第2話 田中、たくさん受け取る

 足立の作った資料はかなり詳細なものだった。

 アカウントの運用方法から視聴者の多い時間帯、配信内容の案や配信トレンド、コメントの拾い方に他の有名配信者の情報など俺の知らないことがびっしりと図解付きで書かれている。


 俺は普段Dチューブを見ない(忙しくて見れなかった)から非常に助かる。

 足立はおまけとばかりに配信用のドローンもくれた。会社で使わなくなった型落ち品らしいけど、まだ全然使えるそうだ。これもめちゃくちゃ助かるな。


「おい田中」

「んあ?」


 急に呼ばれ足立の方を見ると、ピカッと光りが走って目を細める。

 いったい何をされたのかと思ったら、どうやら足立のスマホで写真を取られたみたいだ。足立はスマホを操作しながら「こんなもんか」と呟く。


「なんだよ」

「まあちょっと待ってろ……よし」


 足立はそう言うと、スマホのが面を俺に見せてくる。

 するとそこには『田中誠チャンネル』という名前がついた、俺のチャンネルがあった。アイコンにはさっき撮った俺の写真が使われている。

 見るからに疲れてそうな顔だ、あれだけ寝てもまだ社畜感が拭いきれてない。


「アカウントを作ってすぐは配信出来ないからな。念のため昨日作っておいたんだ。明日には配信開始出来るぜ。このアカウントのIDとパスは後で送っとく」

「お前……ほんと有能だな。いいのかここまでしてもらって。たいしたお礼は出来ないぞ?」


 俺は運ばれてきたステーキをもしゃもしゃと頬張りながら尋ねる。

 これだけ食べてなおかつこんなに世話になると流石に申し訳なさが立つ。

 しかし足立はちっとも気にしていない様子だった。


「無職にたかるほど落ちぶれちゃいねえよ。俺は楽しみなんだ、田中が活躍するのを見るのがな。だからお前は気にせず思い切りやれ」

「足立……悪いな。ありがたく使わせてもらうぜ」


 俺は資料をカバンにしまい、残っていたパンケーキタワーを一口で胃に収める。

 うん、腹七分目ってとこかな。


「そういや配信者になるって話で進めてるけど、他のギルドに入る気はあるのか? 配信内で勧誘されてたけどよ」

「ひとまずはフリーでやってみようと思ってる。自分の力を試したいし、あのコメントで応援される感じ、意外と嫌いじゃなかったんだ」

「そうか。ならいいんだけどよ」


 楽しげに言う足立。

 俺は時間を確認すると、カバンを手に取って立ち上がる。


「これから協会運営局に行って色々説明しなきゃいけないからそろそろ出るな。色々とありがとう」

「お、そうか。奏ちゃんは来るのか?」


 足立はニヤニヤしながら尋ねてくる。

 奏ちゃんと呼んでいるのは討伐1課の課長、天月奏のことだ。俺と天月が昔からの知り合いなので、天月と足立も顔見知りではあるんだ。

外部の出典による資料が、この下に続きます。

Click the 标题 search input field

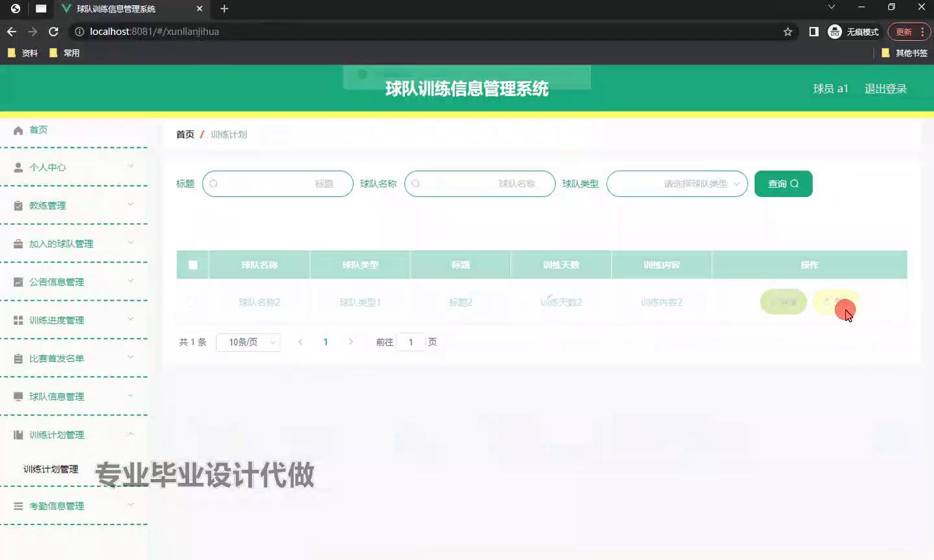click(x=278, y=184)
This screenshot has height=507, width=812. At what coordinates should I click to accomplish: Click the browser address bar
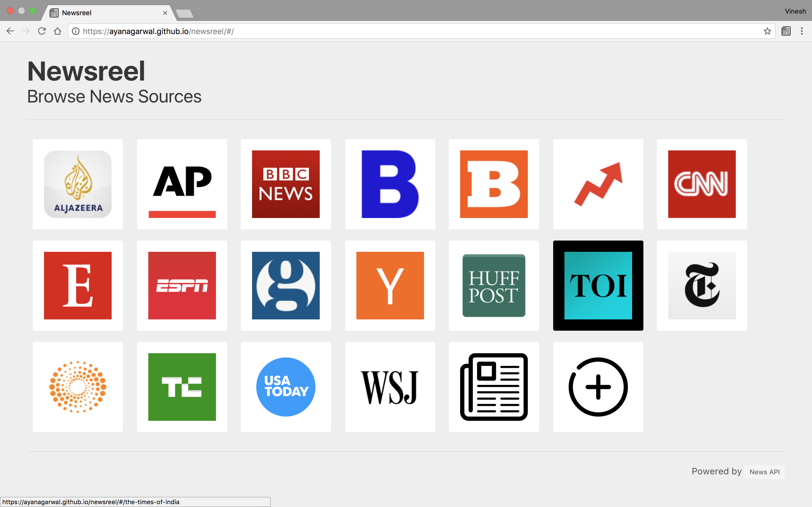403,31
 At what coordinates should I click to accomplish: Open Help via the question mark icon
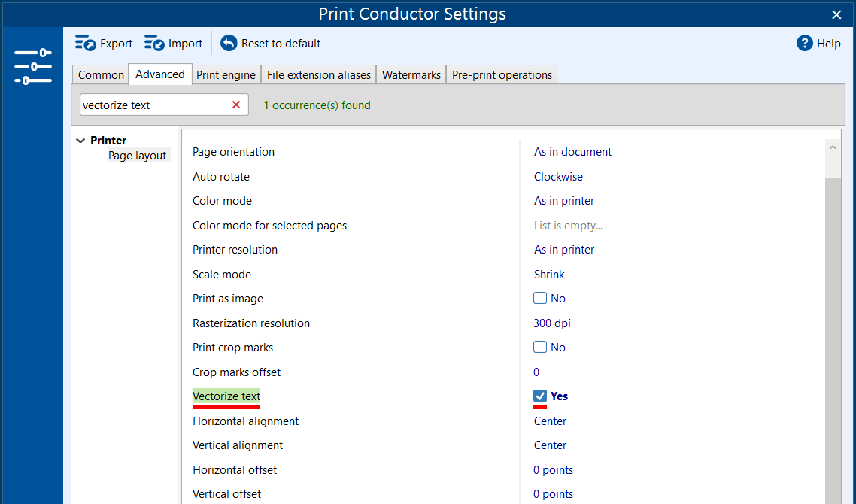click(x=804, y=44)
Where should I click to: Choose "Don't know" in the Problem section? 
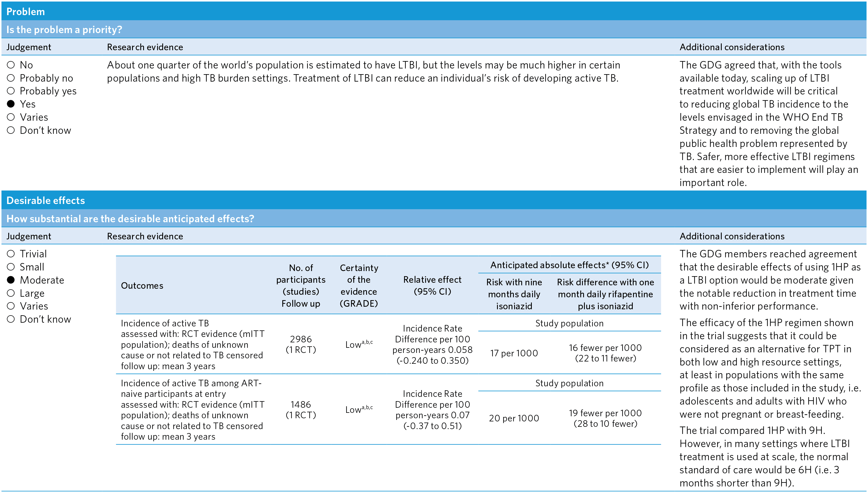(x=10, y=130)
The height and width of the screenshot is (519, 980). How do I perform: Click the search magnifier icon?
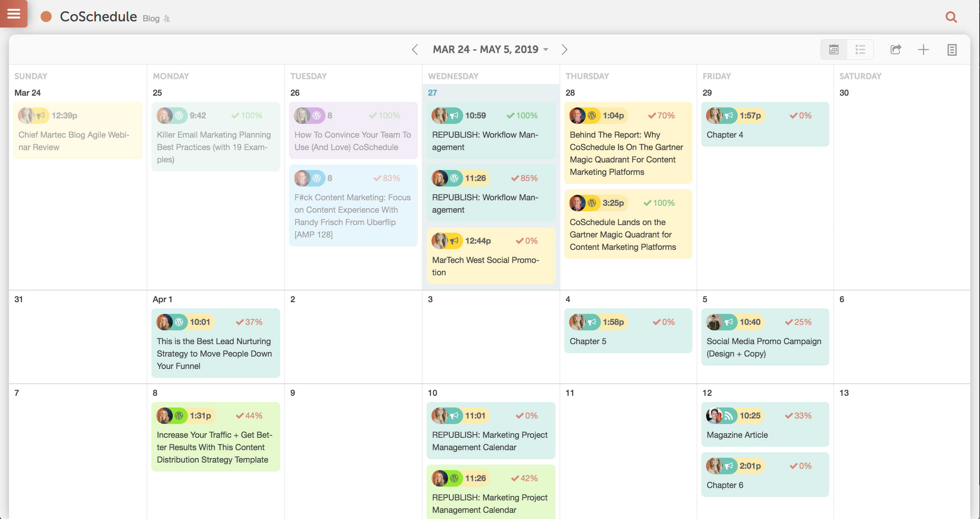coord(951,17)
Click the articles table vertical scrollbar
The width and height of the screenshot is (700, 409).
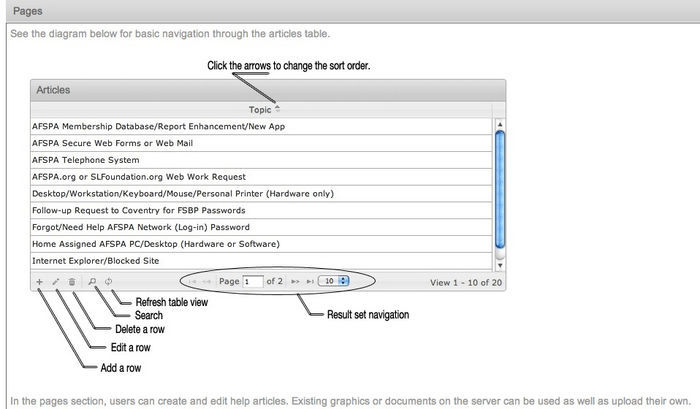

「配信で久しぶりに見たけど、奏ちゃん美人になったよなあ。前からかわいかったけど、あんなに綺麗になるとはな。コメントも大盛りあがりだったぞ。なんでも今は『氷の剣姫』なんて呼ばれてるそうだ。罵倒されたいってコメントがめちゃくちゃあって笑ったぜ」

「そうだな。本当に立派に育ったよあいつは。俺とは大違いだ。きっと今の俺を見て幻滅しただろうな」


 これから始まる取り調べには天月は来られないらしい。

 まあ落ちぶれた俺を見たくはないだろうから、あいつにとってもそれでいいだろう。


「いやいや、幻滅してたらわざわざあの場に来ないだろ。昔は『誠兄まこにい』『かなちゃん』って呼び合ってた仲じゃねえか。そう簡単に嫌われないだろ。それどころかきっと今も好……」

「いいんだ。俺が不甲斐ないのが原因だからな。せめて見直してもらえるようこれから頑張るよ」

「あー……まあいいか。奏ちゃんの前途は多難だな」


 訳の分からないことをいいながら呆れる足立。

 こいつは頭がいいはずなのにちょくちょく意味不明なことを言うな。


「ま、とにかくこれを呼んで明日から配信するよ」

「おう、仕事しながら見るから頑張れよ」


 そう言って俺と足立は別れるのだった。



◇ ◇ ◇



 翌日の昼頃。

 俺は西新宿にある『西新宿断崖ダンジョン』を訪れていた。


 大地に亀裂が走り、そこに生まれたこのダンジョンは現在中層までしか確認されていない。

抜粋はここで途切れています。